Case 4: Orthodontic Assessment
Radiographic Analysis[^11]
Identify and describe the abnormal lucency and opacity observed in the orthodontic assessment. The assessment begins with a systematic count of the teeth and an evaluation of dental health. In this case, all teeth are present, though several developmental and incidental findings are noted.

Dental and Bone Findings
- Retained Primary Teeth: Opacities are noted over the 23 and 13 regions, identified as retained primary teeth. Teeth 65, 63, and 53 are currently exfoliating.
- General Health: Crowns appear normal with no evidence of caries.
- Bone Levels: There is no periodontal bone loss; areas that appear to have low bone height are attributed to partially erupted teeth rather than pathology.
- Impacted vs partially erupted teeth (OPG reporting point): Differentiate completely embedded/impacted teeth (may have normal surrounding bone density) from partially erupted teeth, where apparent “reduced bone height/density” adjacent to the crown can reflect eruption status rather than pathology.
- Third Molars: Currently in the crown formation stage.
- Routine OPG third‑molar evaluation (document even if incidental): Record the tooth/side (e.g., 18/28/38/48), location (maxilla/mandible), angulation, stage of development/eruption, and relationship to important structures—especially the mandibular canal for lower thirds.
Left Mandibular Lesion
- Description: A well-defined, circular/round lucency located in the left mandible between the 35 and 36.
- Morphology: The lesion is large and extends vertically (cranial-caudally). It is "sharp" at the superior margin where it respects the anatomy of the adjacent roots.
- Effect on Adjacent Structures: ==Despite its size, there is no root resorption. The lamina dura of the 35 and 36 remains faintly visible, indicating the lesion is going around the teeth rather than destroying them.==
- Differential Diagnosis:
- Simple Bone Cyst (Pseudocyst): This is the primary differential. It is not a "true cyst" (it lacks an epithelial lining and hydraulic expansion) but rather a bone cavity. They are common incidental findings in young orthodontic patients, often occur in the mandible, and are typically self-limiting.

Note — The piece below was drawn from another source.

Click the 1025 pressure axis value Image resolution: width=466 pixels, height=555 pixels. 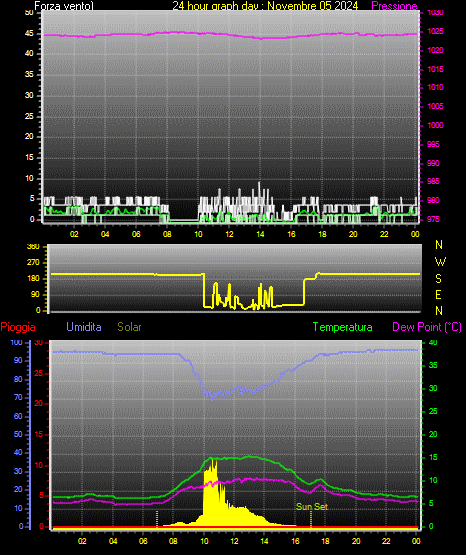[x=436, y=32]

- Focal Cemento-Osseous Dysplasia (COD): Ruled out because CODs are typically smaller, centered at the apex, and tend to grow horizontally (sideways), whereas this lesion is larger and grows vertically.
Maxillary Findings
- Lateral Fossa (Canine Fossa): A bilateral (though often asymmetric) anatomical lucency/depression located near the 22 and 23. It should not be mistaken for a periapical lesion.
- Right Maxillary Sinus Lesion:
- Description: A well-defined, homogeneous, teardrop/oval-shaped opaque mass.

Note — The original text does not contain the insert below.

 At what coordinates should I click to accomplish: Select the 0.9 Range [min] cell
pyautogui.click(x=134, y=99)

- Diagnosis: ==Mucus Retention Cyst. This is a benign, non-epithelial lined cavity filled with mucus. It is not a true cyst and is usually asymptomatic.==
TMJ Assessment (Preliminary)
- Initial observation of the OPG suggests asymmetry between the left and right condyles.
Further Investigation
- Is further imaging required? While many of these findings are incidental, proper clinical management and documentation are required.
- 3D Imaging (CBCT): Because an OPG is a 2D image of 3D structures, a CBCT may be requested if the relationship between a lesion (or an impacted tooth) and the mandibular canal/adjacent structures needs clarification.

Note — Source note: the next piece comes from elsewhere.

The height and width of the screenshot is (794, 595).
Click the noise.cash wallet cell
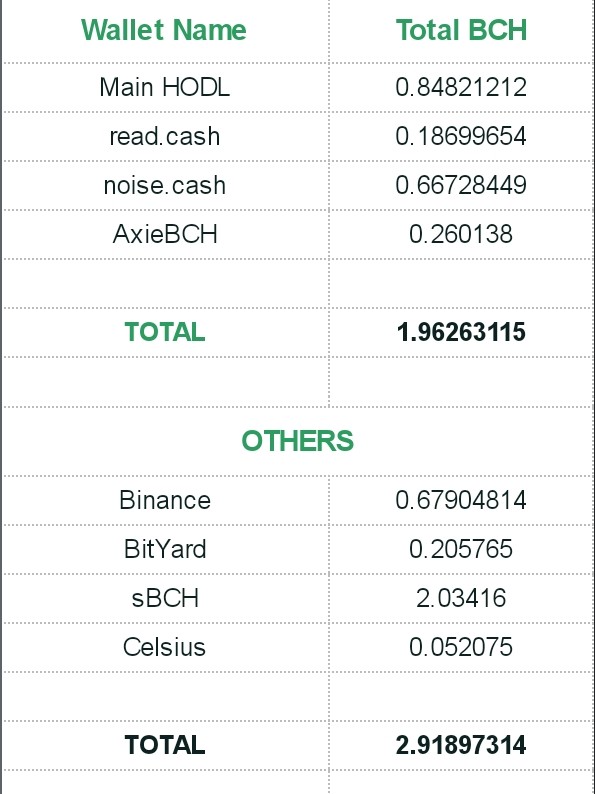pos(165,185)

- Monitoring: Non‑odontogenic lesions such as focal COD or a simple bone cyst often do not require active treatment but should be monitored/appropriately followed up as indicated.
Clinical Protocol for Simple Bone Cysts
- Referral: General dentists should refer to an oral surgeon or radiologist for a second opinion to confirm the diagnosis and ensure medicolegal safety.
- Surgical Intervention: If the lesion is large or interfering with treatment, a surgeon may perform a "bur hole" or puncture of the cortical bone to induce bleeding, which promotes self-healing.
- Documentation: All consultations with specialists and conversations with the patient must be recorded in the clinical notes, as these are legal documents.
Management of Mucus Retention Cysts
- Observation: These often rupture spontaneously or remain static.
- Review: ==A follow-up OPG should be taken in 2 to 5 years. If the size remains unchanged, no further follow-up is necessary.==
- Referral to ENT: Referral to an Ear, Nose, and Throat (ENT) specialist is only necessary if the lesion fills the entire sinus, grows rapidly, or causes clinical symptoms (e.g., disrupted airflow).
- Clinical Correlation: For the TMJ findings, further investigation is needed regarding the patient's reported symptoms of stiffness, limited opening, and crepitus.